Женщина вдруг обернулась в его сторону, — Стивен так и обмер! — будто бы знала, что он стоит здесь, под деревьями, и видит ее. Как сжались ее полные губы! Стивен зажмурился и потер глаза, потом опять стал вглядываться. Она, точно она! У кого же еще могли быть эти высокие скулы и нежные щеки, похожие на наливные яблочки, а эта кожа, цвета свежих сливок. А Уилл все верно сказал: груди у нее действительно хороши. Вон как круглятся под плащом. Стивен вспомнил, как втайне любовался ими. А плащ на ней больно уж богатый — не иначе муженек купил… Рот бывшего воздыхателя Розамунды злобно искривился, в голове лихорадочно крутилось: этот богатый ублюдок может купить все, что угодно, и украсть все, что угодно, — даже чью-то невесту. А эта женщина была невестой его, Стивена. На земле не могло быть другой такой, как его Розамунда.
Сердце Стивена так стучало, что он вынужден был прислониться к стволу и закрыть глаза. Когда же он снова их открыл, всадники успели отъехать на изрядное расстояние.
Но как она тут оказалась? Он же собственными глазами видел ее лежащей в гробу — бледную и худую. А сейчас — вся налитая, в мехах да в бархате, на чистокровной лошади — и рядом с Генри Рэвенскрэгским! Стивен злобно сплюнул. Видит Бог, имя этого гордеца он не позабудет до гробовой доски… Он украл его Розамунду, одному дьяволу известно, как ему это удалось. Задурил всем деревенским головы: они и не сомневались, что Розамунда померла. Только долго гадали, откуда на могиле такая богатая плита. Теперь все понятно. Генри Рэвенскрэгский раскошелился. А Джоан уверяла, что похороны и могилу оплатил знатный папаша Розамунды. Все выла и пускала слюни над кружкой пива, рассказывая эти байки, а Ходж, безголовый болван, сразу ей поверил. Стивен припомнил, что сразу после похорон у Джоан появились новые одежки, и еще ее семейство откуда-то раздобыло лакомой еды — им довольно надолго хватило. Дело ясное: старая сука продала его невесту, продала в полюбовницы этому ублюдку!

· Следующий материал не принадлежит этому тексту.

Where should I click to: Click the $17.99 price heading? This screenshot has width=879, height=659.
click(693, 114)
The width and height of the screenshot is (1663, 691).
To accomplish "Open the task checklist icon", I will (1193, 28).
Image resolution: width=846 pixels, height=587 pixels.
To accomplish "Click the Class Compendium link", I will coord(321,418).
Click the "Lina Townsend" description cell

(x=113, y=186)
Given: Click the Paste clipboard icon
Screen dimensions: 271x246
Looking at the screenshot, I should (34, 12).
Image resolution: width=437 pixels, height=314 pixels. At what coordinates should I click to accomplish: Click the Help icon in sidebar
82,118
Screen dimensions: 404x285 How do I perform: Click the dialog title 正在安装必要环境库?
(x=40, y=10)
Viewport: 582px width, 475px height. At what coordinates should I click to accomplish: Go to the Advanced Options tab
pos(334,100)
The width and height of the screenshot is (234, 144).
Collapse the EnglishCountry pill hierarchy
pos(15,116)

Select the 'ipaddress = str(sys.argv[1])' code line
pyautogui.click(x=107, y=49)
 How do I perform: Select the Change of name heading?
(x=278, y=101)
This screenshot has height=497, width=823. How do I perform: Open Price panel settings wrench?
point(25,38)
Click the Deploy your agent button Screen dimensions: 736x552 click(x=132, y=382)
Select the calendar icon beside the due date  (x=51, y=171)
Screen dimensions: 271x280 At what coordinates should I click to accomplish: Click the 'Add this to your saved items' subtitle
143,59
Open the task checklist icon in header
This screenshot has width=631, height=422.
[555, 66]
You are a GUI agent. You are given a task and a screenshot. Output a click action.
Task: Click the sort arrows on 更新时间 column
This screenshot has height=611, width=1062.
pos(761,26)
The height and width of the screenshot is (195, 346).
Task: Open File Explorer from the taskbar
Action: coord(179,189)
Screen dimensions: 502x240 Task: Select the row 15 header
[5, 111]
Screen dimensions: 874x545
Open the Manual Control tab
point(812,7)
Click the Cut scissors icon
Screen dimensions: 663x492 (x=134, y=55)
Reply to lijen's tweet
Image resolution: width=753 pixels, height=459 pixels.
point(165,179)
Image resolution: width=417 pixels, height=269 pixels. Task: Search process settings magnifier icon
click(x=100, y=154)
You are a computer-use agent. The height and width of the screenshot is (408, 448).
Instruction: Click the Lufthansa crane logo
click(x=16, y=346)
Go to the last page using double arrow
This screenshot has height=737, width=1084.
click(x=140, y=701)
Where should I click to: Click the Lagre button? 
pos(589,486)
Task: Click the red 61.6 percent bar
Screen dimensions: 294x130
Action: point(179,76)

Стивен яростно ткнул кулаком в ладонь. Они еще поплатятся за это — все… Он пока не придумал как, но он заставит их расплатиться. Он спасет Розамунду!
По дороге в лагерь оскорбленный жених вынашивал план мести. В Йорке он никогда не бывал. У лорда целая стража, и город совсем незнакомый. Как же ему спасти Розамунду? Он что-нибудь обязательно придумает. Он сделает это.
— Греют-то как, точно летнее солнышко! В такой богатой шубе все примут меня за королевну! Знаешь, милый, у меня тоже для тебя кое-что есть. Вес лето старалась. Конечно, мой подарочек твоим неровня, стыдно даже и предлагать.
— Мне он заранее дорог, — подбадривающе улыбнулся он, нежно ее обнимая и целуя, — с меня уж довольно и того, что он сделан твоими руками.
Розамунда достала из своей дорожной укладки кошель и смущенно протянула его Генри: черный бархат был искусно расшит золотыми, зелеными и малиновыми нитками. Несколько недель трудилась над ним Розамунда, копируя сложный узор, который перерисовала где-то Кон. На переплетающихся зеленых лианах с золотыми и багряными цветами сидели златоперые поющие птицы. Таких птиц и таких растений, ясное дело, в Йоркшире не сыщешь. Похожие рисунки Розамунда видела в манускриптах, хранившихся в Сестринской обители. Девочкой она обожала их разглядывать. Розамунда осмелилась наконец поднять глаза и увидела на лице Генри неподдельное восхищение.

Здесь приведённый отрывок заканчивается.